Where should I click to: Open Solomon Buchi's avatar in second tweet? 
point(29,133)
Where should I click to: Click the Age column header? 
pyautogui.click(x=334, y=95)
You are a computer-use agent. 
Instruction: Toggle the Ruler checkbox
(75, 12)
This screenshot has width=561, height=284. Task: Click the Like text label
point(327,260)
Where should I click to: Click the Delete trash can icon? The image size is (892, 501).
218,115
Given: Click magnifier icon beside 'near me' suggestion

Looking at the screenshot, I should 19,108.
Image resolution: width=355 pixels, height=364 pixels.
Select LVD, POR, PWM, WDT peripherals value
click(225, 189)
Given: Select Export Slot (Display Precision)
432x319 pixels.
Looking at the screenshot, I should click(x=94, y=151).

────────────────────────────────────────

Line by line, please copy the listing exactly.

#### [Written answer]
Where should I click to: Open Solomon Buchi's avatar in second tweet? 
point(29,133)
Where should I click to: Click the Age column header? 
pyautogui.click(x=334, y=95)
You are a computer-use agent. 
Instruction: Toggle the Ruler checkbox
(75, 12)
This screenshot has width=561, height=284. Task: Click the Like text label
point(327,260)
Where should I click to: Click the Delete trash can icon? The image size is (892, 501).
218,115
Given: Click magnifier icon beside 'near me' suggestion

Looking at the screenshot, I should 19,108.
Image resolution: width=355 pixels, height=364 pixels.
Select LVD, POR, PWM, WDT peripherals value
click(225, 189)
Given: Select Export Slot (Display Precision)
432x319 pixels.
Looking at the screenshot, I should click(x=94, y=151).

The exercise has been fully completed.